10. yüzyıldan itibaren Batı Avrupa’da kilise ilahilerinin daha etkili olabilmesi için tek sesli dokunun iki, üç ve dört partili olarak seslendirilmesiyle ortaya çıkan çoksesli sanat müziği, 18. yüzyıla kadar yatay bir çokseslilik tekniğiyle (kontrpuan) ilerlemişti. Bu besteleme tekniğinin çoksesli sanat müziği’ni tek düzeleştirdiğini düşünen ve Floransa’da Kont Giovanni de Bardi’nin öncüğünde oluşan Camerata adlı aydın grubu, içinde karşılıklı koroların söz ve şarkı söylediği Antik Yunan tiyatro stilini örnek alarak ‘opera’ adı verilen sanatı ortaya çıkarmışlardı. İlk örneği Jacopo Peri ve Jacopo Corsi tarafından bestelenen Dafne ile ortaya çıkan opera sanatı, yüzyıllar içinde gelişerek günümüze gelmişti[1]. 19. yüzyılda ulusalcılık etkisiyle çoksesli sanat müziği’nin daha geniş alana yayılması sonucunda opera sanatı da daha çok eser ile temsil edilmişti.

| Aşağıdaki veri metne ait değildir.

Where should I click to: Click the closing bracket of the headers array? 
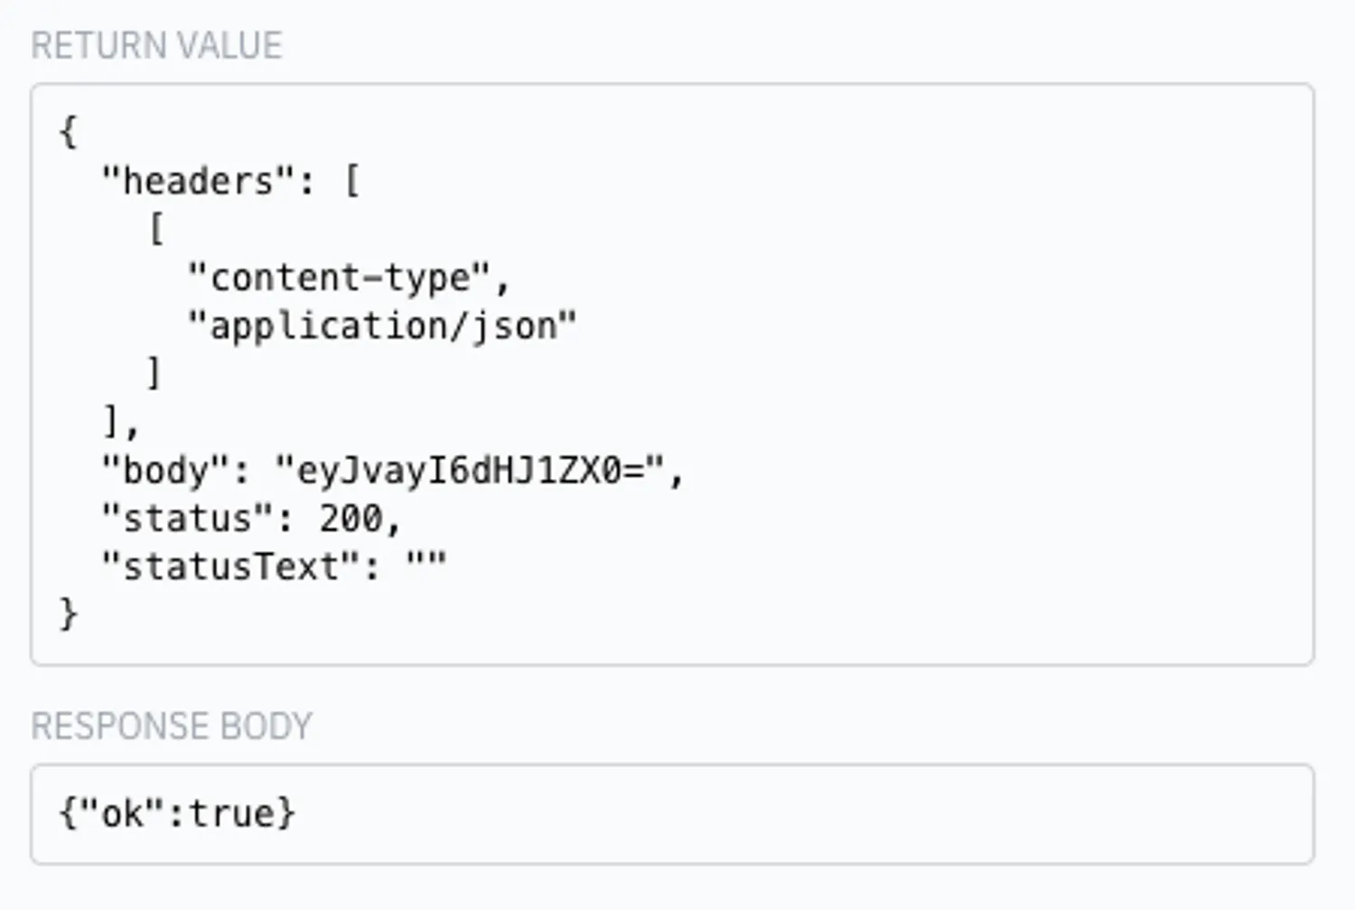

Özellikle bazı besteciler diğer eserlerinden çok opera ile öne çıkmışlardır ki bunlardan biri de aslen Sicilyalı olan İtalyan besteci Vincenzo Bellini’dir (1801-1835)[2]. Yaşadığı kısa zamanda on tane opera bestelemiş olan bestecinin günümüzde halen sahnelenen operalarından ikisi Norma ve La Sonnambula’dır. Ardı ardına aynı yıl (1831) bestelenip sahnelenen bu iki operanın librettolarını, dönemin birçok operasının da librettisti olan, Felice Romani (1788-1865) hazırlamıştır[3].

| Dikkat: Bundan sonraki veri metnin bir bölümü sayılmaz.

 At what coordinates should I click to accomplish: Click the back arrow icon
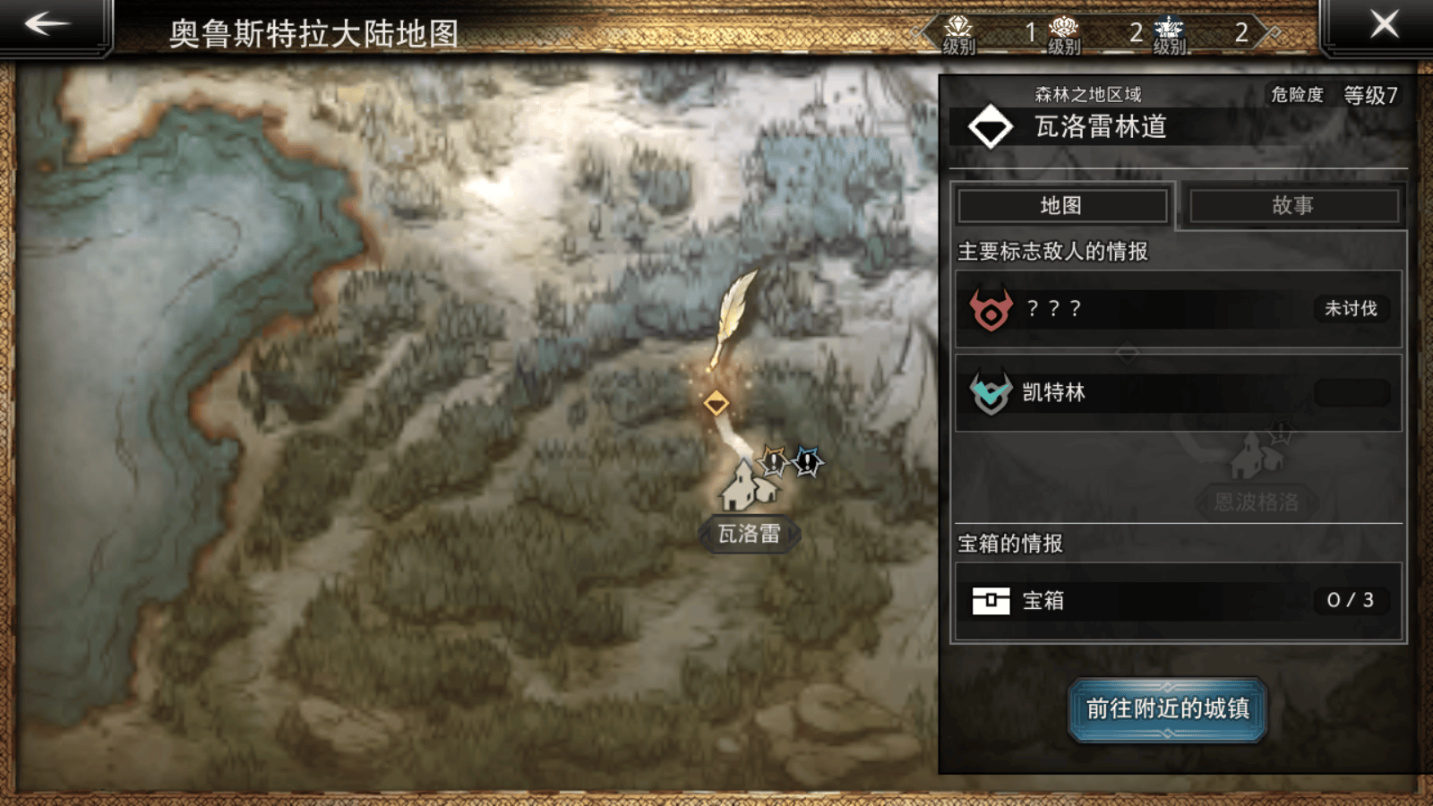[47, 24]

Avrupa ve Osmanlı’dan Türkiye’ye operanın tarihsel sürecine ilişkin yazılı ve görsel çalışmalarımızın devamında güncel olarak sahnelenen bir operanın tarihsel bağlamını vurgulamak üzere bu kısa makale yazılmıştır. Bu bağlamda, Tarihsel Müzikoloji çerçevesinde Bellini’nin iki ünlü operasının Osmanlı’dan Türkiye’ye önemi vardır ki bunlar Norma ve La Sonnambula’dır.
Bellini’nin adı geçen iki operasından La Sonnambula bu kısa makalenin tarihsel bağlamda odağıdır. La Sonnambula, özellikleri açısından iki perdeli yarı ciddi ve her zaman her yerde rastlanabilecek konusundan dolayı gerçekçi özellikte bir operadır. Bu operanın öyküsü İsviçre’de bir köyde geçer ve yedi solo rolün yanı sıra köylüleri koro temsil eder. Solo roller ve ses tipleri şöyledir: Count Rodolfo (bas), Alessio (bas), Elvino (tenor), Notary (tenor). Amina (soprano), Lisa (soprano) ve Teresa (mezzo-soprano). Ancak bu opera, Amina (soprano) ve Elvino (tenor) karakterlerinin aşkı üzerine kuruludur. Bestelediği operalar ve diğer şarkılarda 19. yüzyıl bel canto tekniğini en iyi temsil eden İtalyan bestecilerden biri olan Bellini[4], bu tekniği La Sonnambula eserinde de göstermiş ve yukarıda sayılan insan sesi gruplarını en geniş özellikleriyle temsil etmiştir. Bellini’nin şarkı söyleme tekniğine asıl kattığı “canto declamato” denilen “coşkulu şarkı söyleme” tekniğidir. Bu teknik “şarkı yumuşaklığı ile heyecanlı konuşma gücünü birleştirmek” olarak da tanımlanabilir[5]. Aslında geri planda kalmış gibi görünen eserin 1941, 1952, 1998, 2008 ve 2009 yıllarında sinema için beş farklı film uyarlaması da yapılmıştır[6].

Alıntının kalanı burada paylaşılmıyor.